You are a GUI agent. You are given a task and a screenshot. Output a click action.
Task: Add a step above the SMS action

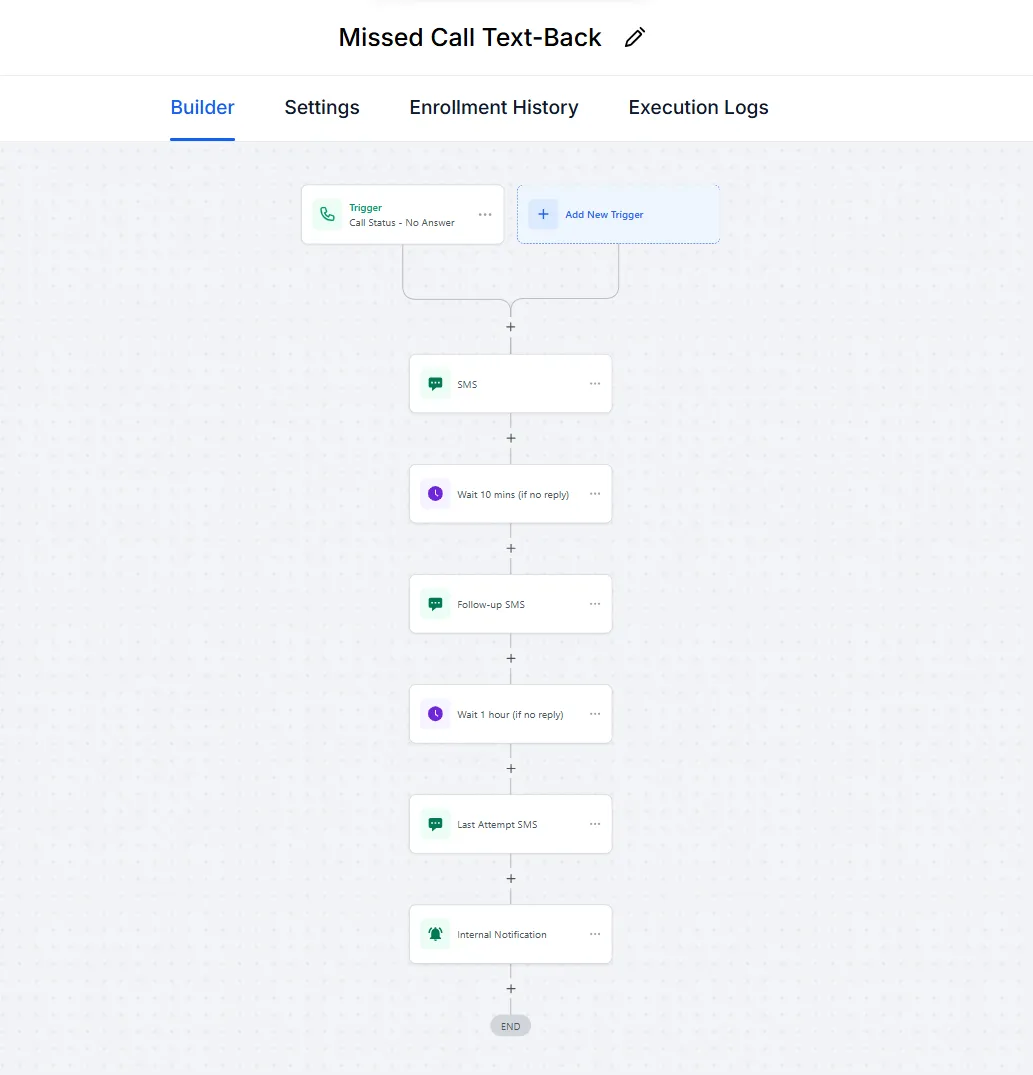(x=511, y=327)
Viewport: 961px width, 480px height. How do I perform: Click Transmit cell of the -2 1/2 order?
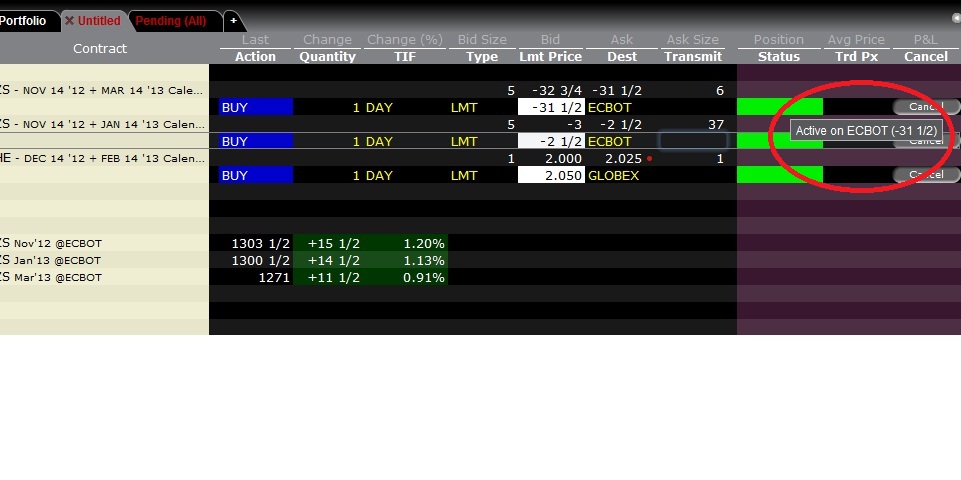[x=693, y=142]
====
What to work on
Go to the line containing "Task: Add a step above the SMS action", then write out word for word every line from there to the end of the listing. Keep both end lines and drop the pictures.

Solved exercise
Task: Add a step above the SMS action

(x=511, y=327)
Viewport: 961px width, 480px height. How do I perform: Click Transmit cell of the -2 1/2 order?
[x=693, y=142]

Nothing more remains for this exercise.